→ **WRITTEN REQUEST**
Rewrite the stretch from the line containing "You are a GUI" through the end of the items, putting "tap action" in place of "click action" and leaving everything else as it is. Leave the pictures out of your answer.

→ **PROVIDED RECORDS**
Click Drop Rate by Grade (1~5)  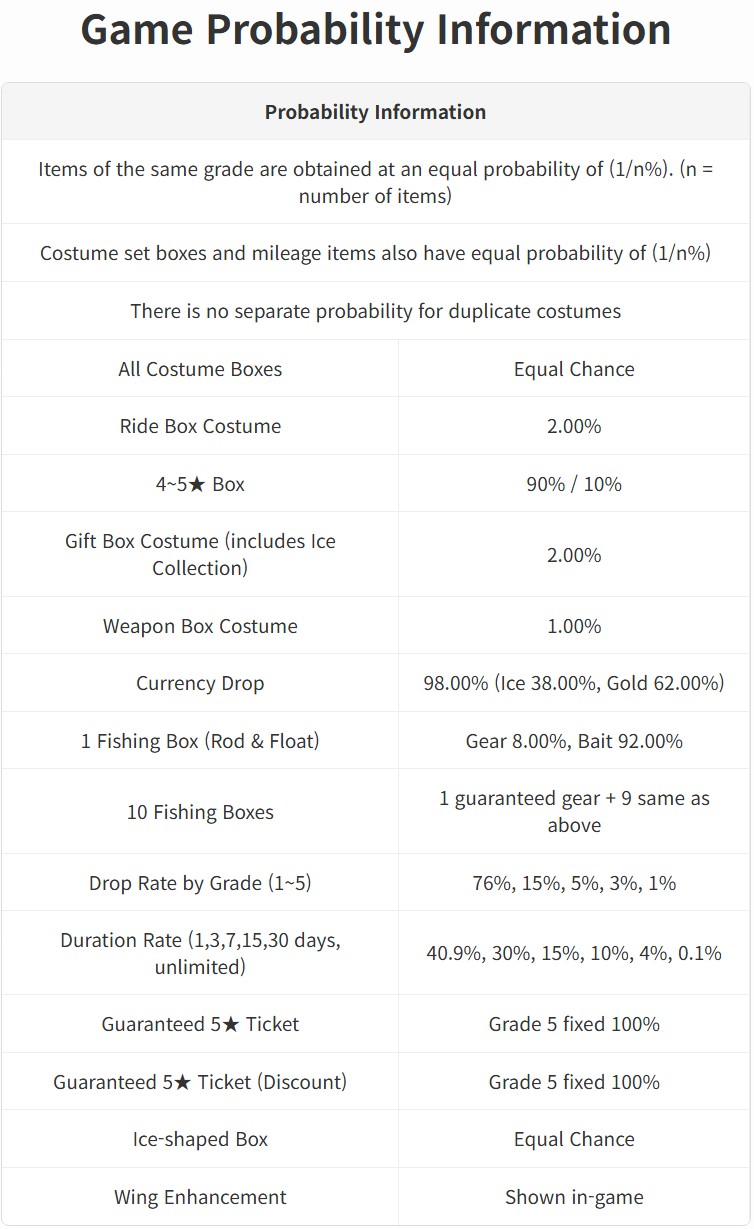click(200, 883)
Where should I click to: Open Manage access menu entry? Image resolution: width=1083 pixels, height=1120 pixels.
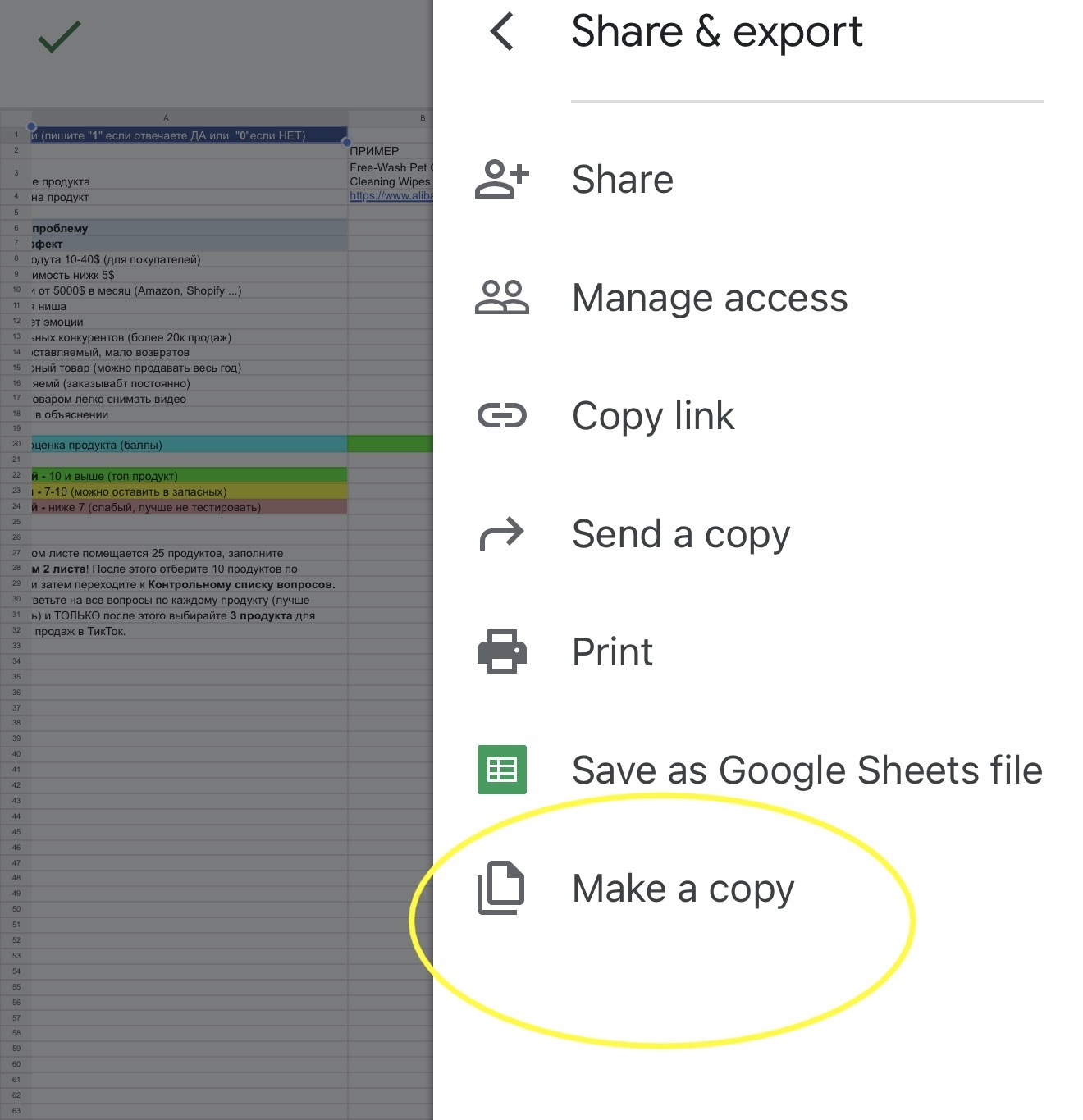(x=709, y=298)
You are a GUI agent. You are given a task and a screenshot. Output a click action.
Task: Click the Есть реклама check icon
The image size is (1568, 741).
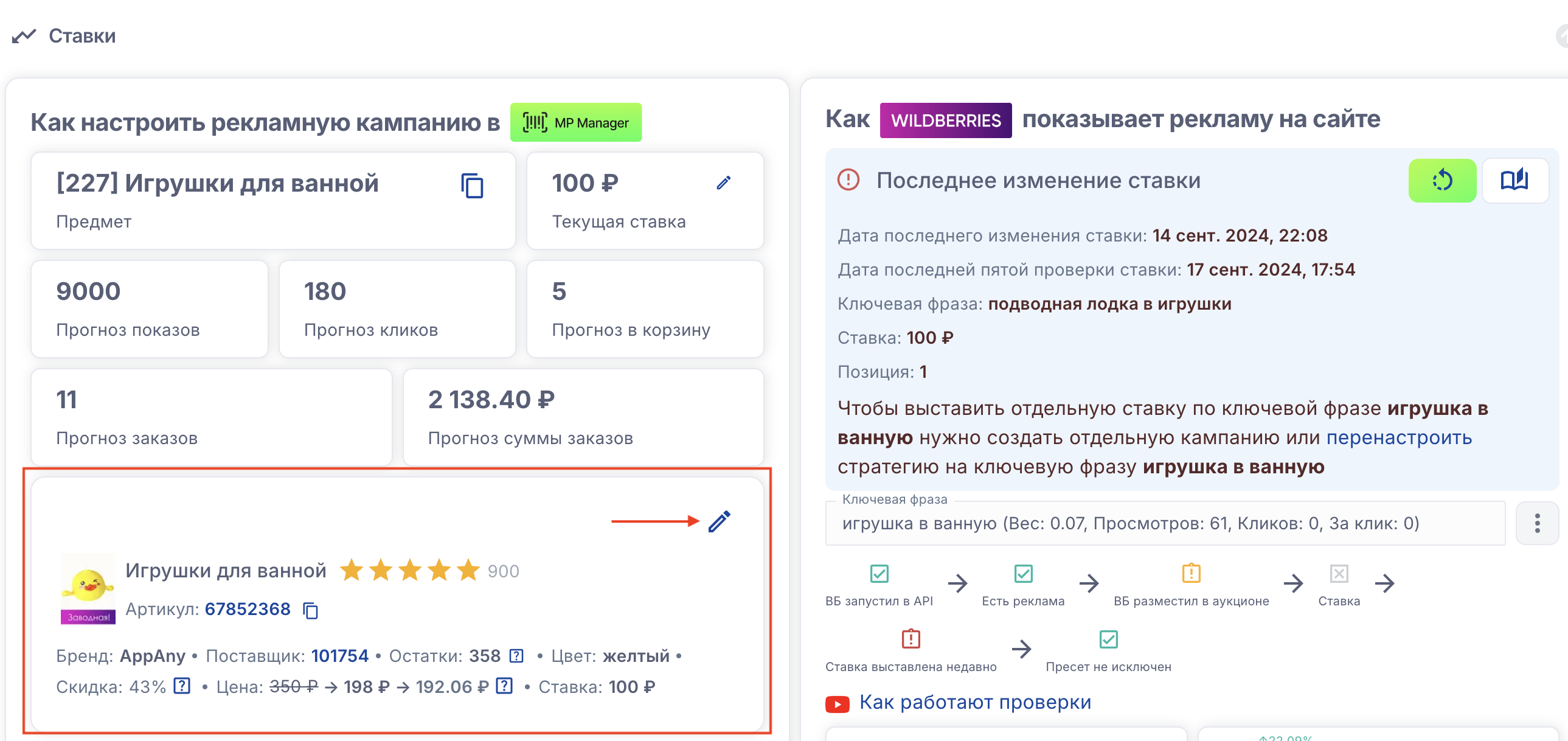coord(1022,574)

→ **EXERCISE RESPONSE**
You are a GUI agent. You are given a task and a screenshot. Output a tap action.
Task: Click the Есть реклама check icon
The image size is (1568, 741).
coord(1022,574)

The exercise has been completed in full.